[RAW DATA Boundary: Start]

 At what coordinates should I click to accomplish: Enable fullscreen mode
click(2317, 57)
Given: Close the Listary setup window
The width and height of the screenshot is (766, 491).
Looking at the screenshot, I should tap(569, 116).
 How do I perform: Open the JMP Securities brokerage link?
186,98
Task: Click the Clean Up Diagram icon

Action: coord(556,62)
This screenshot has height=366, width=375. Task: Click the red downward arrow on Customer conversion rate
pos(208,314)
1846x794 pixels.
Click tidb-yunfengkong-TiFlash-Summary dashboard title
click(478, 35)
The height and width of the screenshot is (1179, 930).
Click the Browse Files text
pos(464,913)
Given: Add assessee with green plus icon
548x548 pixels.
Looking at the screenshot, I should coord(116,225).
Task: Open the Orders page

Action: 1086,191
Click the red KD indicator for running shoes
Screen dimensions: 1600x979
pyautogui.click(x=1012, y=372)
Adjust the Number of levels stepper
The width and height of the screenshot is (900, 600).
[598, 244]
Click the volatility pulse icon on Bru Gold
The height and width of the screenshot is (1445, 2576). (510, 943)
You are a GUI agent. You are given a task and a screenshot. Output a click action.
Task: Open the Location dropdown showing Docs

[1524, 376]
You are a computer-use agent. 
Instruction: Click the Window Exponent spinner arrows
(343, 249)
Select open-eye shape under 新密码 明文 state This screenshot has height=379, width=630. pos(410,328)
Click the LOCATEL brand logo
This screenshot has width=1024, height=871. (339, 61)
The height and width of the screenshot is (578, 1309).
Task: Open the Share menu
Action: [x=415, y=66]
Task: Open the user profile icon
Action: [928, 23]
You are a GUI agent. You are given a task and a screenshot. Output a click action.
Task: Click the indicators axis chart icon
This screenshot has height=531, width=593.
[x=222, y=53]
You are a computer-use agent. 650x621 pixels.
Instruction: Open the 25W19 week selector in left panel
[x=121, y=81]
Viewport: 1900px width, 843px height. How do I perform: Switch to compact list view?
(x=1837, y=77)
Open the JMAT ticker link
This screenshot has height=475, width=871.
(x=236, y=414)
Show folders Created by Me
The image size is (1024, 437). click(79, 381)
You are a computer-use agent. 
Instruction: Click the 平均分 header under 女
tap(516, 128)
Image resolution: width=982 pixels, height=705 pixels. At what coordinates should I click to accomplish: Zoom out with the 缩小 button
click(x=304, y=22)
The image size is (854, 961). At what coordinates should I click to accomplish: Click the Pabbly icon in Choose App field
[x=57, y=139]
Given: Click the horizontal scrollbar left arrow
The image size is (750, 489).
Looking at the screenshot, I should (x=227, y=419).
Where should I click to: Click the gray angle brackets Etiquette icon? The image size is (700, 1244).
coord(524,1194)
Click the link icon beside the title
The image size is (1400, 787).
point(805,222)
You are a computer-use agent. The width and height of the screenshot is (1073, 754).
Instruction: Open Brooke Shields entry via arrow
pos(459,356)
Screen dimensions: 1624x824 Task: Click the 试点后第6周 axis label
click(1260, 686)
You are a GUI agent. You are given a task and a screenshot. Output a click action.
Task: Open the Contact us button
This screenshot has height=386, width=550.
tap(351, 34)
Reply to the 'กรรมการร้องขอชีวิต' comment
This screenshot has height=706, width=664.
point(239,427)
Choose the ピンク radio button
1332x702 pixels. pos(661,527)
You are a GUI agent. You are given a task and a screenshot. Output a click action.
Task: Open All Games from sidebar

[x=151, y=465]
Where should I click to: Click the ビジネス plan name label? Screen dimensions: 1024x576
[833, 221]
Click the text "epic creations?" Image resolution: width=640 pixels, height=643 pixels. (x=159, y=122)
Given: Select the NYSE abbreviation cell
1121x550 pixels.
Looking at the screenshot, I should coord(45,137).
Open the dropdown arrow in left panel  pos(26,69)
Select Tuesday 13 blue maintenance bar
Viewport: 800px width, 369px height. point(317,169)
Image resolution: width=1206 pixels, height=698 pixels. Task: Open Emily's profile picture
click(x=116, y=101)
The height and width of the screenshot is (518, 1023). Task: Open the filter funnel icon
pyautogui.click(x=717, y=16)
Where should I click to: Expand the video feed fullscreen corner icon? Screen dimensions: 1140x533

[RAW DATA Boundary: End]

--- WHAT NEEDS TO BE DONE ---
From the line containing "Where should I click to: Click the ビジネス" down to the last line of the data above, copy every line exactly; leave out all other lines.

--- THE COMPLETED TASK ---
Where should I click to: Click the ビジネス plan name label? Screen dimensions: 1024x576
[833, 221]
Click the text "epic creations?" Image resolution: width=640 pixels, height=643 pixels. (x=159, y=122)
Given: Select the NYSE abbreviation cell
1121x550 pixels.
Looking at the screenshot, I should coord(45,137).
Open the dropdown arrow in left panel  pos(26,69)
Select Tuesday 13 blue maintenance bar
Viewport: 800px width, 369px height. point(317,169)
Image resolution: width=1206 pixels, height=698 pixels. Task: Open Emily's profile picture
click(x=116, y=101)
The height and width of the screenshot is (518, 1023). Task: Open the filter funnel icon
pyautogui.click(x=717, y=16)
Where should I click to: Expand the video feed fullscreen corner icon? Screen dimensions: 1140x533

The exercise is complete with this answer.